_DO THIS_.
Copy every line of the records below verbatim, keeping each line's wording, brackets and punctuation unchanged.

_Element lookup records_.
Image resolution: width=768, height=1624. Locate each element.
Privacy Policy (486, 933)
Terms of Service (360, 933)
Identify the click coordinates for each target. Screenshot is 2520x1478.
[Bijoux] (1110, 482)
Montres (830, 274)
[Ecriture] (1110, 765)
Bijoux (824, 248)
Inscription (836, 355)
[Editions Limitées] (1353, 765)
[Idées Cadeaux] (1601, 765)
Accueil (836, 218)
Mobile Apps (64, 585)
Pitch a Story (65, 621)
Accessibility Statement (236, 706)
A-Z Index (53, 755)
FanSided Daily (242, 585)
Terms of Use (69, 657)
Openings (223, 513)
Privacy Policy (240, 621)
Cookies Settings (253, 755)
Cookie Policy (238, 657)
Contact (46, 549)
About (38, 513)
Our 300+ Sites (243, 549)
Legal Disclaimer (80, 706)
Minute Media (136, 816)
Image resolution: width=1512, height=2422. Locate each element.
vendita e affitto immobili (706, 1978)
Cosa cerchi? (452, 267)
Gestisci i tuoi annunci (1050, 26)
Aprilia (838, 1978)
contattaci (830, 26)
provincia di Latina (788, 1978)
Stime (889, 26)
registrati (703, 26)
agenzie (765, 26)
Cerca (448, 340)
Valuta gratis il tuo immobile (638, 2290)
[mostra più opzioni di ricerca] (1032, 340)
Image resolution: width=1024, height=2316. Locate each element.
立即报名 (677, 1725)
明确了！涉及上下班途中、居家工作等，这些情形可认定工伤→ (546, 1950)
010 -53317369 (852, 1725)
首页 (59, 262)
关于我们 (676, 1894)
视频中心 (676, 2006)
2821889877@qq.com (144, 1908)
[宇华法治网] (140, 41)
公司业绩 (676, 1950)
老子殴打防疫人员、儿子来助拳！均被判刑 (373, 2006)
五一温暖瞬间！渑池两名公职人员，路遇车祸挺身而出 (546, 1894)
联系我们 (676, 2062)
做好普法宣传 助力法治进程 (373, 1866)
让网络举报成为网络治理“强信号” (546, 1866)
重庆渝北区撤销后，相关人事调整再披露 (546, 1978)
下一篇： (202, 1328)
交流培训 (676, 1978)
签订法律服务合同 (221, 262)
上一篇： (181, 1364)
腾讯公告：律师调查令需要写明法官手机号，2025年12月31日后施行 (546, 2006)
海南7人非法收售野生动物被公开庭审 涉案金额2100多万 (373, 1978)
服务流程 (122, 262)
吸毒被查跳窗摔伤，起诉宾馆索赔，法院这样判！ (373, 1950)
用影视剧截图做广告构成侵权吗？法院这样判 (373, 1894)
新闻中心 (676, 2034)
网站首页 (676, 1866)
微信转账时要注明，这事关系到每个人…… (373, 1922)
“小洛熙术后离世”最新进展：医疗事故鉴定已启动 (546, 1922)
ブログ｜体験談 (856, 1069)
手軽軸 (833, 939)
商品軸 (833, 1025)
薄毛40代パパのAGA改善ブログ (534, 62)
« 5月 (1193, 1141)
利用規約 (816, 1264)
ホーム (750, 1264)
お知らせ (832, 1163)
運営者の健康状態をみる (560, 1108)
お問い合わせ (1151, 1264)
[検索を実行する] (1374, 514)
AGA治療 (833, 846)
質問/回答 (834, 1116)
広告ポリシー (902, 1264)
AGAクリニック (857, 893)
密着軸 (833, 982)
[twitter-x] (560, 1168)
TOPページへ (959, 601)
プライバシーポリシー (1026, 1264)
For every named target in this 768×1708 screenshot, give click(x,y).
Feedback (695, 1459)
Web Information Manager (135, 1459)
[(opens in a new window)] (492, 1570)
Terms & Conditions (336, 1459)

_THE COMPLETED TASK_.
Image resolution: width=768, height=1624. Locate each element.
Privacy Policy (486, 933)
Terms of Service (360, 933)
Identify the click coordinates for each target. Screenshot is 2520x1478.
[Bijoux] (1110, 482)
Montres (830, 274)
[Ecriture] (1110, 765)
Bijoux (824, 248)
Inscription (836, 355)
[Editions Limitées] (1353, 765)
[Idées Cadeaux] (1601, 765)
Accueil (836, 218)
Mobile Apps (64, 585)
Pitch a Story (65, 621)
Accessibility Statement (236, 706)
A-Z Index (53, 755)
FanSided Daily (242, 585)
Terms of Use (69, 657)
Openings (223, 513)
Privacy Policy (240, 621)
Cookies Settings (253, 755)
Cookie Policy (238, 657)
Contact (46, 549)
About (38, 513)
Our 300+ Sites (243, 549)
Legal Disclaimer (80, 706)
Minute Media (136, 816)
Image resolution: width=1512, height=2422. Locate each element.
vendita e affitto immobili (706, 1978)
Cosa cerchi? (452, 267)
Gestisci i tuoi annunci (1050, 26)
Aprilia (838, 1978)
contattaci (830, 26)
provincia di Latina (788, 1978)
Stime (889, 26)
registrati (703, 26)
agenzie (765, 26)
Cerca (448, 340)
Valuta gratis il tuo immobile (638, 2290)
[mostra più opzioni di ricerca] (1032, 340)
Image resolution: width=1024, height=2316. Locate each element.
立即报名 (677, 1725)
明确了！涉及上下班途中、居家工作等，这些情形可认定工伤→ (546, 1950)
010 -53317369 (852, 1725)
首页 (59, 262)
关于我们 (676, 1894)
视频中心 (676, 2006)
2821889877@qq.com (144, 1908)
[宇华法治网] (140, 41)
公司业绩 (676, 1950)
老子殴打防疫人员、儿子来助拳！均被判刑 (373, 2006)
五一温暖瞬间！渑池两名公职人员，路遇车祸挺身而出 (546, 1894)
联系我们 (676, 2062)
做好普法宣传 助力法治进程 (373, 1866)
让网络举报成为网络治理“强信号” (546, 1866)
重庆渝北区撤销后，相关人事调整再披露 (546, 1978)
下一篇： (202, 1328)
交流培训 (676, 1978)
签订法律服务合同 (221, 262)
上一篇： (181, 1364)
腾讯公告：律师调查令需要写明法官手机号，2025年12月31日后施行 (546, 2006)
海南7人非法收售野生动物被公开庭审 涉案金额2100多万 (373, 1978)
服务流程 (122, 262)
吸毒被查跳窗摔伤，起诉宾馆索赔，法院这样判！ (373, 1950)
用影视剧截图做广告构成侵权吗？法院这样判 (373, 1894)
新闻中心 (676, 2034)
网站首页 (676, 1866)
微信转账时要注明，这事关系到每个人…… (373, 1922)
“小洛熙术后离世”最新进展：医疗事故鉴定已启动 (546, 1922)
ブログ｜体験談 (856, 1069)
手軽軸 (833, 939)
商品軸 (833, 1025)
薄毛40代パパのAGA改善ブログ (534, 62)
« 5月 (1193, 1141)
利用規約 (816, 1264)
ホーム (750, 1264)
お知らせ (832, 1163)
運営者の健康状態をみる (560, 1108)
お問い合わせ (1151, 1264)
[検索を実行する] (1374, 514)
AGA治療 (833, 846)
質問/回答 (834, 1116)
広告ポリシー (902, 1264)
AGAクリニック (857, 893)
密着軸 (833, 982)
[twitter-x] (560, 1168)
TOPページへ (959, 601)
プライバシーポリシー (1026, 1264)
For every named target in this 768×1708 screenshot, give click(x,y).
Feedback (695, 1459)
Web Information Manager (135, 1459)
[(opens in a new window)] (492, 1570)
Terms & Conditions (336, 1459)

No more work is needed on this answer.